Commodity support and resistance strategy

Discussion in 'Commodity Futures' started by samsin, Oct 30, 2018.

  1. samsin

    samsin

    Hi All,

    I am building a support & resistance strategy on financial, commodity and FX futures (total 20 futures). S&R is defined as maximum and minimum prices in the last 50 days. The assumption is when today's price hits the resistance, next day's price will go down and when today's price hits the support, next day's price will go up.

    The backtested results are not great and when I analyzed each futures separately then I noticed that around 40% of the futures are following the completely different logic i.e. next days price goes up when today's price hits the resistance and next days price goes down when today's price hits the support. Now, I have two options -

    1. I remove the 40% of the futures which are not following the assumption and only trade rest 60%

    2. I change the sign of those 40% of futures i.e. go long after hitting the resistance and short after hitting the support.

    I am not sure whether option 2 is the right way of doing it. It would be more of a data fitting but option 1 has survivorship bias. When I know which 40% of the futures are producing negative returns then it doesn't make sense to keep it. I am inclined towards option 2 because each futures has different characteristic and can behave in an opposite manner. Can anyone advise what is the best way to approach it?

    Thanks,
    Sam
     
  2. bone

    bone

    It isn't surprising that your backtested results are not great. You are finding that short term (50 day) S/R levels are being co opted by more powerful longer term market dynamics.
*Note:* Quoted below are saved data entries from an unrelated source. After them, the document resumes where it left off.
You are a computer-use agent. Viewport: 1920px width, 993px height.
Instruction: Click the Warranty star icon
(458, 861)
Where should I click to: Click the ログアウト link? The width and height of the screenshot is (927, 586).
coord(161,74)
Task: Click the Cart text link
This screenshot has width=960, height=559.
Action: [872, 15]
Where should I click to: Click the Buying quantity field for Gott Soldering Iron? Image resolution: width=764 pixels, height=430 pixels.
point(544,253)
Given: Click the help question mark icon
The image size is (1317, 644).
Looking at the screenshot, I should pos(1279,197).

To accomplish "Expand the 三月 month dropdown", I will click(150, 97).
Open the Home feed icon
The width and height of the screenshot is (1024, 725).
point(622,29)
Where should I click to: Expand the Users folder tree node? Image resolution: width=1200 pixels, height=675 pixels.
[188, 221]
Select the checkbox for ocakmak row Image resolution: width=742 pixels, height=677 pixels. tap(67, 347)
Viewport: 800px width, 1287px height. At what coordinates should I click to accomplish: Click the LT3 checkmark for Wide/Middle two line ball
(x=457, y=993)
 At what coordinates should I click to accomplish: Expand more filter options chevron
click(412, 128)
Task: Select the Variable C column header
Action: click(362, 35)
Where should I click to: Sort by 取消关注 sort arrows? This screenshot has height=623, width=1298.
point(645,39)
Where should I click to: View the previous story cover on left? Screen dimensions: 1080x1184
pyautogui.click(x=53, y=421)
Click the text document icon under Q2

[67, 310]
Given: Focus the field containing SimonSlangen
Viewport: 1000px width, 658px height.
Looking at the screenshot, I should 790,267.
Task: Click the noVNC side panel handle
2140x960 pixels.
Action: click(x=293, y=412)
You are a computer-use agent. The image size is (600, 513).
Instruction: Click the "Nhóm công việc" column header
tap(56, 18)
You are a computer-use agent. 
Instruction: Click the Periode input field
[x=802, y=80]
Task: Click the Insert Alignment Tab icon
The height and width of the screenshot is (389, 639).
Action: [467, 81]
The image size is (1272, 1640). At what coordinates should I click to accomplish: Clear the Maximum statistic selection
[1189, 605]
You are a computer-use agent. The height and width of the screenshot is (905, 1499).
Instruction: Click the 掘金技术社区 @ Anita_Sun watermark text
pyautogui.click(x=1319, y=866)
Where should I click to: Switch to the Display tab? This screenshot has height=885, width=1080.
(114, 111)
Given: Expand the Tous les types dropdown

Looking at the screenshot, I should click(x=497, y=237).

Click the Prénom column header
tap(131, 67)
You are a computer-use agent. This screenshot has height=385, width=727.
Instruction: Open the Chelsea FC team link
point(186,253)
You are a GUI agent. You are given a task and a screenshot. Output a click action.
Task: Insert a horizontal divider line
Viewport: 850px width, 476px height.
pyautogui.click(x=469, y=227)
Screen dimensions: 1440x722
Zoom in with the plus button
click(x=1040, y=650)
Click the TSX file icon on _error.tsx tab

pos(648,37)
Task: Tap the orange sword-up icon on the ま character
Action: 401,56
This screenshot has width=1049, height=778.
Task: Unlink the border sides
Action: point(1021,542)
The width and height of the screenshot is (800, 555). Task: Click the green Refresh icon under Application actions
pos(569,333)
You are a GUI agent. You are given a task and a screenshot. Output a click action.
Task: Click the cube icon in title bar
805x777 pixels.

    How about Option 3, which is to believe what the data is telling you ?
     
  3. Handle123

    Handle123

    Each market seems to have a different "cycle" of so many days, so why you selected "50 days" might not work as one size don't fits all. You might not have done enough decades of testing and you are going to need it so you test over fifteen years to get a feel of the cycle then test over other data to see if it runs true as in out of sequence, cause if you run it all throughout the years of data, you end up with data that pretty much useless into the future. But what you trying to do is Donchian system? When it trends, nothing better, but chop will hurt often.

    There is many sites of Donchian Breakout trading system
    https://www.bing.com/search?q=donchian+trading+system&FORM=AWRE

    If you going to do long term commodities, best is buying support and risking little, sell resistance and risk little. Even better by learning how to hedge. I been trading long term commodities decently since early 1990s but I don't first get in during trends, am more of trying to find limited 9 year extremes, so I have to hedge as I am only correct 15% or less of the time based on the original position commodity futures.

    Depending on your time horizon, if you seeking longer term with rollovers, study monthly/weekly data and you can see trends better. Barchart has good free charting.
    https://www.barchart.com/futures/major-commodities#/viewName=main
    Daily is fine for trying to pinpoint as low as you can to buy or sell, but I find signals better on higher timeframe, but then I will stay in trades for years and doing many rollovers and learn to sell options and do spreads so you can make something waiting for trend to resume or new trend to start.

    Good luck, and take your time, no rush to be wrong.
     
  4. samsin

    samsin

    @bone and @Handle123 Thanks for your feedback.

    After reading your comments, I changed my code to use 250 days and 500 days max and min S&R. I still face the same issue and I don't feel it has to do with just number of days in S&R. If that is the case then at least crude oil and natural gas should follow the same rule but they are completely opposite. I am fine to use different rules for different asset classes (energy commodity, US equity index futures etc) but I find discrepancy within asset classes.

    Am I doing anything wrong here?
     
  5. bone

    bone

    You seem quite convinced that 1. historical S/R levels offer some sort of optimum trade ENTRY opportunity, and 2. Changing the rules for particular assets on a case-by-case basis in order to make them “behave” according to your preordained construct will hold up in the future.

    Personally, I require really good risk/reward for trade ENTRY.

    Speaking for myself I indeed use S/R - for trade EXITS. But I wouldn’t trust it for trade entry because I don’t find it to be reliable enough. My 2 cents, YMMV.

    Good luck with everything, and I wish you good fortune!